**Action item**:
In the entries below, which lines run from the one with "Task: Click help icon next to Totals 80 ac" through the one with "The image size is (1126, 585)."? Repeat exactly those, both included, and no pictures.
#### Available records ####
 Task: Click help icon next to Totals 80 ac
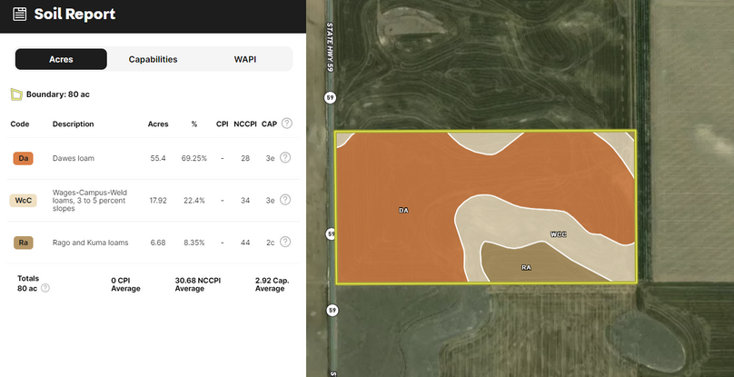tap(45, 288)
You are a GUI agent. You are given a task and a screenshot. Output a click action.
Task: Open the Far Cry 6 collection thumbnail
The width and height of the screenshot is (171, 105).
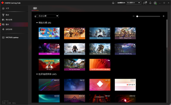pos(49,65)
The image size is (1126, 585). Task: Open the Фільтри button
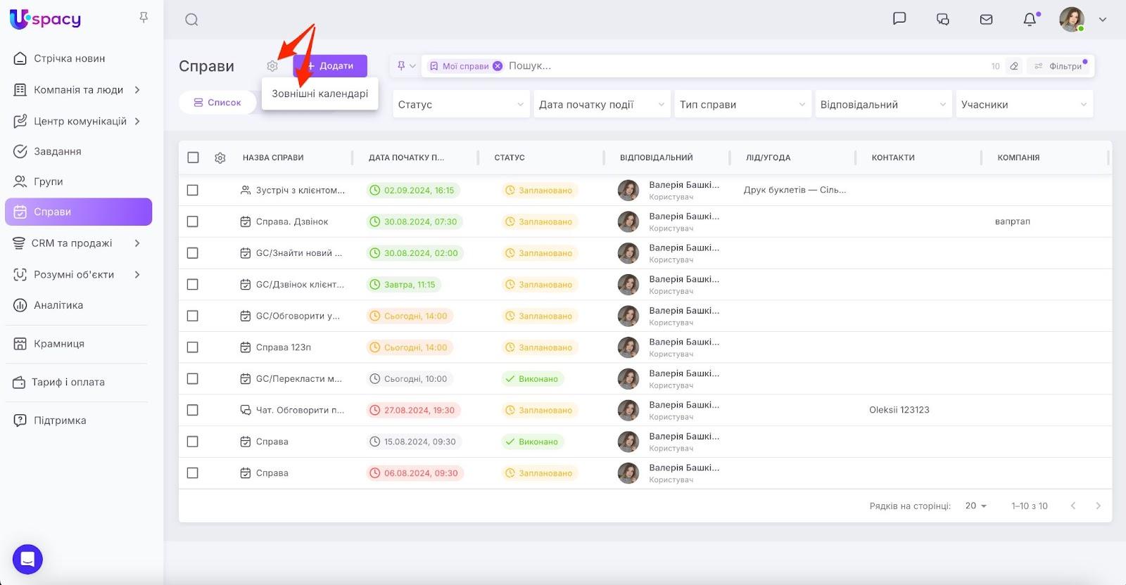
####
#### Available records ####
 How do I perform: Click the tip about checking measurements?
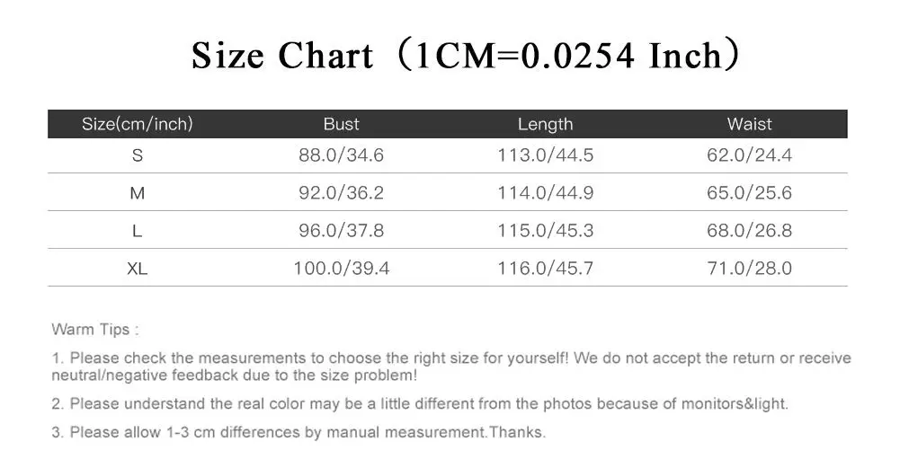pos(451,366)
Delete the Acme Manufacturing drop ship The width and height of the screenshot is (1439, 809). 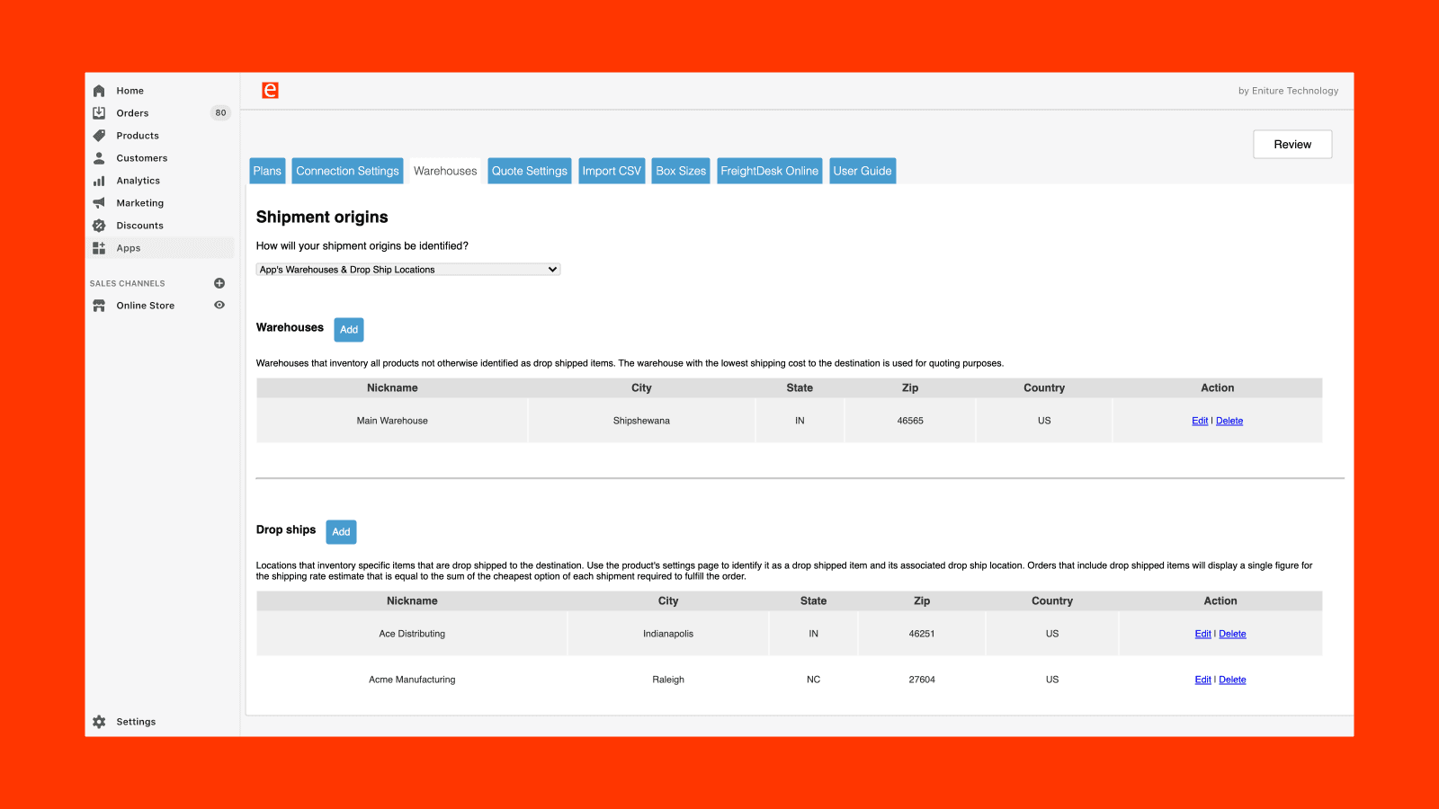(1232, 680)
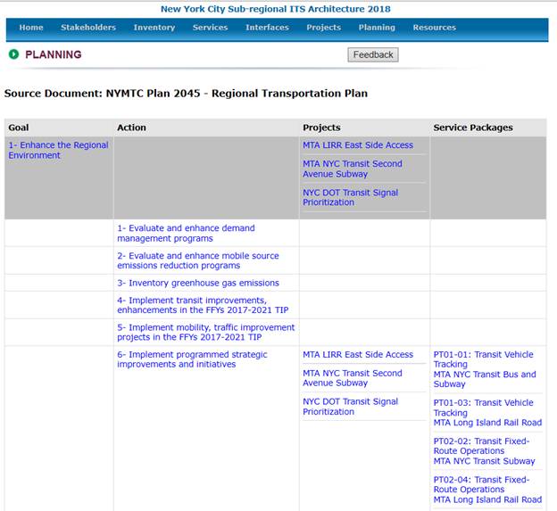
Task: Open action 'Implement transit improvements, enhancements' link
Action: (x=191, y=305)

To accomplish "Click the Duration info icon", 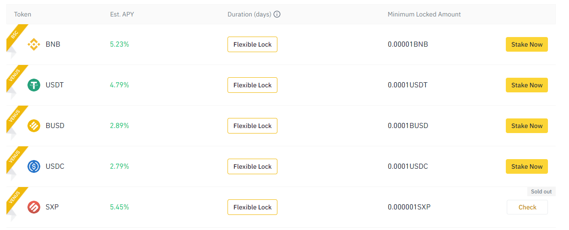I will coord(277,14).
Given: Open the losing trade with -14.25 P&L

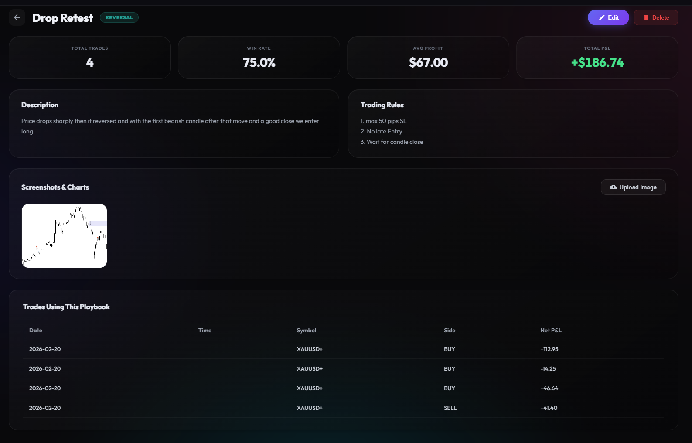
####
#### Available records ####
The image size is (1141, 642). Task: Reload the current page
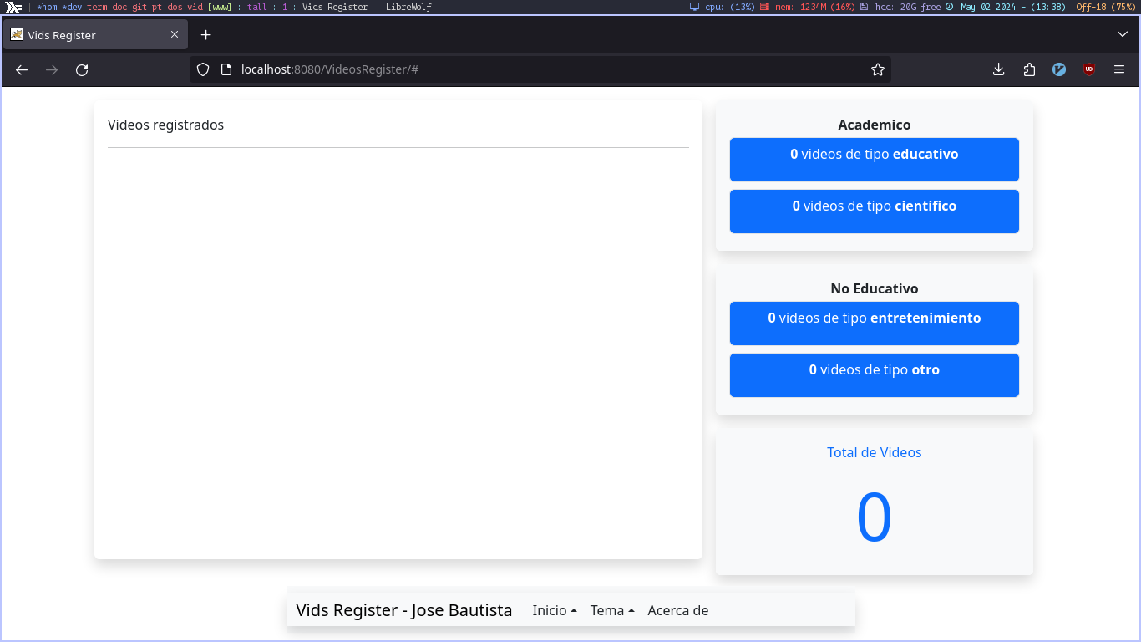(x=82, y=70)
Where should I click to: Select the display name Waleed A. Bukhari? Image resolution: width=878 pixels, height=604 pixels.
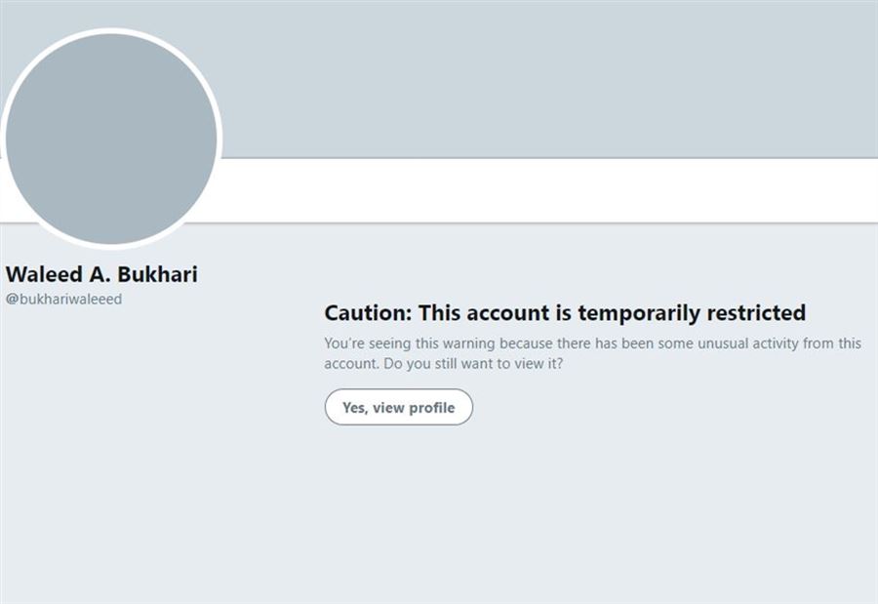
####
**Task output**:
 Task: Click help icon next to Totals 80 ac
tap(45, 288)
You are a GUI agent. You are given a task and a screenshot. Output a click action.
Task: Open the Far Cry 6 collection thumbnail
The width and height of the screenshot is (171, 105).
pos(49,65)
The image size is (1126, 585). Task: Open the Фільтри button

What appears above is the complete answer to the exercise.